[About this exercise] Could you return the full listing, every line exactly as given?

══ Exercise data

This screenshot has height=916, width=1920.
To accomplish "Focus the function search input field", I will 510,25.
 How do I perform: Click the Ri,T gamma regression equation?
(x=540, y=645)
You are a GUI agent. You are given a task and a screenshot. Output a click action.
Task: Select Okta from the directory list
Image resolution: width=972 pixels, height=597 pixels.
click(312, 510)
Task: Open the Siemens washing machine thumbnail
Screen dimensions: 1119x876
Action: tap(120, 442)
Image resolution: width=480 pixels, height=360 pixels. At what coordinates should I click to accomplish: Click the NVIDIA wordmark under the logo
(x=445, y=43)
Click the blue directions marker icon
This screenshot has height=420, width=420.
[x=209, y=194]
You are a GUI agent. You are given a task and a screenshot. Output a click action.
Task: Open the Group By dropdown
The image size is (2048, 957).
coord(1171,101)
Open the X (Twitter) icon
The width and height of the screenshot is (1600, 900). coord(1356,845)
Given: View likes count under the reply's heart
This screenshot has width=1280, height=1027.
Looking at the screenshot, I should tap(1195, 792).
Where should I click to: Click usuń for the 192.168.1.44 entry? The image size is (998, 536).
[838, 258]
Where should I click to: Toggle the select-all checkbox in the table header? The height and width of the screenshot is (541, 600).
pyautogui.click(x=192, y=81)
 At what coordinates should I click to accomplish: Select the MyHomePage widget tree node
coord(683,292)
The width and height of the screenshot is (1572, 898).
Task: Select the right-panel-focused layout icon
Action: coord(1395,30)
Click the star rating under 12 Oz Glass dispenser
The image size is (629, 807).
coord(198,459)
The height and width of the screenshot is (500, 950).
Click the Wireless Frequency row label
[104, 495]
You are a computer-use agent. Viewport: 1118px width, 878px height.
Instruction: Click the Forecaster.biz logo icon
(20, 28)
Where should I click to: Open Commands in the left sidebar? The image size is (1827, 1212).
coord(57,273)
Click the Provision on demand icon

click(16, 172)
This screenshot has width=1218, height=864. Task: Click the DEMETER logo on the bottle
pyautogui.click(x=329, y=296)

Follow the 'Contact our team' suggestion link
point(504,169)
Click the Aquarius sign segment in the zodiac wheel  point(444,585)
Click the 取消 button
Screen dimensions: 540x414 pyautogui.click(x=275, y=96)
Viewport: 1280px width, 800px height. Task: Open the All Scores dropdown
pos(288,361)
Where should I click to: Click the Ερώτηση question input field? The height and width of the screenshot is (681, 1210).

════

[Your solution]
This screenshot has height=916, width=1920.
To accomplish "Focus the function search input field", I will 510,25.
 How do I perform: Click the Ri,T gamma regression equation?
(x=540, y=645)
You are a GUI agent. You are given a task and a screenshot. Output a click action.
Task: Select Okta from the directory list
Image resolution: width=972 pixels, height=597 pixels.
click(312, 510)
Task: Open the Siemens washing machine thumbnail
Screen dimensions: 1119x876
Action: tap(120, 442)
Image resolution: width=480 pixels, height=360 pixels. At what coordinates should I click to accomplish: Click the NVIDIA wordmark under the logo
(x=445, y=43)
Click the blue directions marker icon
This screenshot has height=420, width=420.
[x=209, y=194]
You are a GUI agent. You are given a task and a screenshot. Output a click action.
Task: Open the Group By dropdown
The image size is (2048, 957).
coord(1171,101)
Open the X (Twitter) icon
The width and height of the screenshot is (1600, 900). coord(1356,845)
Given: View likes count under the reply's heart
This screenshot has width=1280, height=1027.
Looking at the screenshot, I should tap(1195, 792).
Where should I click to: Click usuń for the 192.168.1.44 entry? The image size is (998, 536).
[838, 258]
Where should I click to: Toggle the select-all checkbox in the table header? The height and width of the screenshot is (541, 600).
pyautogui.click(x=192, y=81)
 At what coordinates should I click to accomplish: Select the MyHomePage widget tree node
coord(683,292)
The width and height of the screenshot is (1572, 898).
Task: Select the right-panel-focused layout icon
Action: coord(1395,30)
Click the star rating under 12 Oz Glass dispenser
The image size is (629, 807).
coord(198,459)
The height and width of the screenshot is (500, 950).
Click the Wireless Frequency row label
[104, 495]
You are a computer-use agent. Viewport: 1118px width, 878px height.
Instruction: Click the Forecaster.biz logo icon
(20, 28)
Where should I click to: Open Commands in the left sidebar? The image size is (1827, 1212).
coord(57,273)
Click the Provision on demand icon

click(16, 172)
This screenshot has width=1218, height=864. Task: Click the DEMETER logo on the bottle
pyautogui.click(x=329, y=296)

Follow the 'Contact our team' suggestion link
point(504,169)
Click the Aquarius sign segment in the zodiac wheel  point(444,585)
Click the 取消 button
Screen dimensions: 540x414 pyautogui.click(x=275, y=96)
Viewport: 1280px width, 800px height. Task: Open the All Scores dropdown
pos(288,361)
Where should I click to: Click the Ερώτηση question input field? The height and width of the screenshot is (681, 1210).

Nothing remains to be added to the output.